The Happy Capitalist has some fun with this post on the hotter-than-hot California housing market which is making paper millionaires out of thousands and thousands of homeowners in the Golden State. Don't you just love his photograph of a typical California "starter home!" Trust me: that's not all that far from the truth. Don't try, as an example, to relocate from the Deep South or Texas to southern California or the Bay Area, unless you've just won the multi-state lottery, as there will hardly be room in your home for a family pet, let alone any children. Abe Lincoln lived better in his one-room Kentucky cabin than do folks buying a first-time home or condo in Orange County, CA, as an example.
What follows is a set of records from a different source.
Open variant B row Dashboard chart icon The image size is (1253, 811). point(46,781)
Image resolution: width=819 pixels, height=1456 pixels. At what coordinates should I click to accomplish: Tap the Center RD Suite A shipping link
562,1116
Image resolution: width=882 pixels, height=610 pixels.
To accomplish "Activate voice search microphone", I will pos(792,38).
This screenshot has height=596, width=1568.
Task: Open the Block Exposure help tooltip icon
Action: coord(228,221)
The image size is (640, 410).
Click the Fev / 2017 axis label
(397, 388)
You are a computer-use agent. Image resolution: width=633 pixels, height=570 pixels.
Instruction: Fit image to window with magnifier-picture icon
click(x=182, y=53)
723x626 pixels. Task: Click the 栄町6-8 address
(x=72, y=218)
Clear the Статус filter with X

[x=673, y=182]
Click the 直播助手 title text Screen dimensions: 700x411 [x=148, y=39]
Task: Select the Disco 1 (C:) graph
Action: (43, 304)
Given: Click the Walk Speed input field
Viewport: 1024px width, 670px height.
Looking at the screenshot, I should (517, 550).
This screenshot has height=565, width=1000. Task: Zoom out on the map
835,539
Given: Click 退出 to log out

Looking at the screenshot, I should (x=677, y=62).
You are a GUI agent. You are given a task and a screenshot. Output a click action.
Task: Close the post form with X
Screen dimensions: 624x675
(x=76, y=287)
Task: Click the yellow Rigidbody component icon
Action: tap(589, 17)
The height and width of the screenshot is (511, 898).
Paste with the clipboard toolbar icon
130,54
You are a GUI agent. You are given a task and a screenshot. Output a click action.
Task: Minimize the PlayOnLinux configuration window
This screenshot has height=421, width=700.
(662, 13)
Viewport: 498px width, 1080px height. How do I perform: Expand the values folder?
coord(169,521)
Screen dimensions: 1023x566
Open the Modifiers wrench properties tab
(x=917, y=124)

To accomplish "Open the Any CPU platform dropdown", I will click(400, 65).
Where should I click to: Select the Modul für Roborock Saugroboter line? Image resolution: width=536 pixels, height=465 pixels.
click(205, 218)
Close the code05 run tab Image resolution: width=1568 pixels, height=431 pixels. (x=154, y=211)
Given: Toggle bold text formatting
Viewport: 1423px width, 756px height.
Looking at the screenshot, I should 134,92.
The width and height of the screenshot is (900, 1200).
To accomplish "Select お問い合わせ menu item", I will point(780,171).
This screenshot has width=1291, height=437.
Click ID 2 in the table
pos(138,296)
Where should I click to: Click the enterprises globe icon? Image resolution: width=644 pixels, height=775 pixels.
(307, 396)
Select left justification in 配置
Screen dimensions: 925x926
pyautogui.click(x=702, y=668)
Indeed, the outrageously high cost of housing in the "Golden State" is among the key factors in California having the 5th highest level of poverty in the country -- a fact not generally suspected by people in the snow belt who watch the annual New Year's Day Rose Parade, or who catch televised glimpses of the mansions in Beverly Hills or the dramatic hillside condos that dot the Bay Area.

Regional price differences, particularly housing costs, also affect the income needs of poor families. In San Francisco, for example, the U.S. Department of Housing and Urban Development estimates the annual fair-market rent for a two-bedroom apartment at $16,344 - representing more than 90 percent of the national poverty budget for a family of four. If we adjust for housing costs, California's poverty rate was 15 percent in 2000. The state would have the fifth-highest poverty in the country, behind Washington, D.C., New Mexico, New York, and Louisiana.

The stark reality of how many Californians live in poverty is even more apparent when it's presented in raw numbers. In 1970, 1.9 million people were poor in California. In 2000 that number more than doubled to 4.4 million, roughly equal to the combined populations of the cities of Los Angeles and San Francisco.

Fact is, and as one who lived in California for many, many years, it's far easier for the swallows to return to Mission San Juan Capistrano than it is for someone living outside of California to return to its over-priced housing market. Of course, remember that the swallows have been forced to live in 200+ year-old housing!